The government had in the past weeks announced the detention of 74 people, including several police officers who allegedly protected gang members, but Najera said no one had been charged until Wednesday. He said more suspects were in custody of the federal government pending charges, but he didn't know the number.

It wasn't clear which specific crimes the 73 suspects were charged with, but officials said they were related to the grisly discovery of 183 corpses in San Fernando, a town 85 miles (137 kilometers) from the border at Brownsville, Texas.

The excavations in the border state of Tamaulipas shocked Mexicans around the country, who filed dozens of missing-person reports as the horrifying tale of the mass graves unfolded.

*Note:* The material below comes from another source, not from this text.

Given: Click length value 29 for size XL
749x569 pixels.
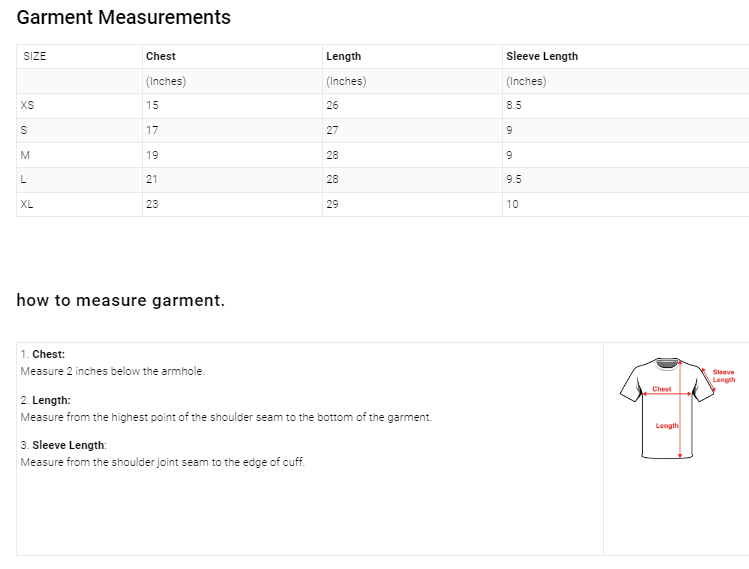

Federal officials said most of the victims were Mexicans looking to migrate to the United States in March, but who instead were kidnapped off passenger buses and killed. The government has identified only 12 victims so far — one a Guatemalan man, the rest Mexican.

Authorities blamed the Zetas gang, a vicious drug-trafficking organization suspected of forcefully recruiting migrants to fight the formerly allied Gulf cartel. Those who refused are killed.

Mass graves are a common method used by Mexican drug cartels to bury their victims.

In the northern state of Durango, authorities have unearthed 226 bodies since April 11 in residential neighborhoods in the state capital, also called Durango. The latest three bodies were removed this week, Fernando Rios, spokesman for the state police, said Wednesday. Excavations continue.

The mass cases in Tamaulipas and Durango don't appear to be connected, officials have said.

A top federal police official who spoke on the condition of anonymity said recently that the killings in Durango stem from an internal bloody battle for power within the same gang — the Sinaloa drug cartel.

Durango borders the state of Sinaloa, the cartel's home base, and the gang keeps a strong presence in the vast region close to the Sierra Madre Mountains.

In another drug-related incident in the Sinaloa state capital, Culiacan, the Mexican army said Wednesday that soldiers found $500,000 in cash inside a sport utility vehicle that a drug suspect abandoned alongside a highway.